Baby sleep boxes helping moms rest easier
The safe containers greatly reduce infant mortality, experts say.
Denver Public Health hopes to begin soon a campaign distributing free baby sleep boxes across the city, a first, modest step in Colorado to help new parents gain access to a simple tool that health experts say could greatly reduce infant mortality.
The boxes — made of cardboard and decorated with playful, kid-friendly designs — are given to new or expecting mothers. The boxes typically hold diapers, wipes and maybe a set of baby pajamas or a sleep sack. But the most important part is the box itself. Each box also comes with a firm mattress pad that allows the box to be turned into a basic, but safe, bed for infants under about 6 months old.
Kellie Teter, Denver Public Health’s maternal child health manager, said sleeprelated deaths — whether caused by babies sleeping in the same bed as their parents or babies suffocating after rolling into too-soft bedding or pillows — is one of the biggest causes of sudden infant death.
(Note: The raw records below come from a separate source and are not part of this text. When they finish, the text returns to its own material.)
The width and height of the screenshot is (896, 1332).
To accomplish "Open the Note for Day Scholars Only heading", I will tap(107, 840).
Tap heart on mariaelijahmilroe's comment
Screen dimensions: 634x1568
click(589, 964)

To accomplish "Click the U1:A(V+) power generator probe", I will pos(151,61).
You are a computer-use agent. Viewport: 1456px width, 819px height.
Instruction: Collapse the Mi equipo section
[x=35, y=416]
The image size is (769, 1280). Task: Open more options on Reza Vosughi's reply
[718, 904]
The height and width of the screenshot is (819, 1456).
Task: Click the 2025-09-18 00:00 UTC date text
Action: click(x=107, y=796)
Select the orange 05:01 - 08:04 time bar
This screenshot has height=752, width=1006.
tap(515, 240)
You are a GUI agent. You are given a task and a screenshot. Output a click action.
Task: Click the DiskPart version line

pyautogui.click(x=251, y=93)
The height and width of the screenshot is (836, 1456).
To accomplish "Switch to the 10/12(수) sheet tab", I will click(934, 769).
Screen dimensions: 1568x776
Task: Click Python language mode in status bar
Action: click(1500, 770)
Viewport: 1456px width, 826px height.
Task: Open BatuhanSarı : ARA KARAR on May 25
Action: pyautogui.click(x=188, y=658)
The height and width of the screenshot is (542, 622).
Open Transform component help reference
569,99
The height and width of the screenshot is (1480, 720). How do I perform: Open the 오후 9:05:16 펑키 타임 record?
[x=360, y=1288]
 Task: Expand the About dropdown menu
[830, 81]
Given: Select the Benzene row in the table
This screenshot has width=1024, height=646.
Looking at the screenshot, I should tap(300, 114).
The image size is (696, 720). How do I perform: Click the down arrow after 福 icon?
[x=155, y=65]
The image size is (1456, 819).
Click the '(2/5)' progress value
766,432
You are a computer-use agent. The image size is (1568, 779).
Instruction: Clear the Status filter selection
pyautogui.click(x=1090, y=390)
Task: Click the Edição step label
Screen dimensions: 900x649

“Baby boxes are a welltested and very safe sleep environment for newborns,” she said.
The boxes have been used with great efficacy in Finland for decades and have recently become part of infant-health campaigns in Canada and the United States.
In Denver on Saturday, the boxes will be given out for free to attendees at the Baby and Kids Experience expo at the National Western Complex. The giveaway is a partnership between the expo and the Baby Box Co., an American company that sells the boxes in the United States and also works with health agencies on free-distribution programs. Those wanting the boxes at the expo must first watch an educational video about how to use them properly.
“We want to make sure people have the right knowledge,” said Holli Snyder, the expo’s executive producer.
There will be 1,000 boxes available at the expo. Those that go undistributed will be donated to Denver Public Health to start its program.
Teter said Denver Public Health will focus its efforts first on distributing boxes to new African-American mothers. In the Denver area, African-American babies are four times more likely to die in infancy than white babies, a disparity that cuts across economic lines. Many of those deaths are related to premature births, she said, but safesleep education for all mothers, regardless of race or class, is important too.
Teter said Denver Public Health hopes that the new program will build momentum for distributing baby boxes to every mother who gives birth in Denver.
“To most people,” she said, “it makes a lot of sense to them.”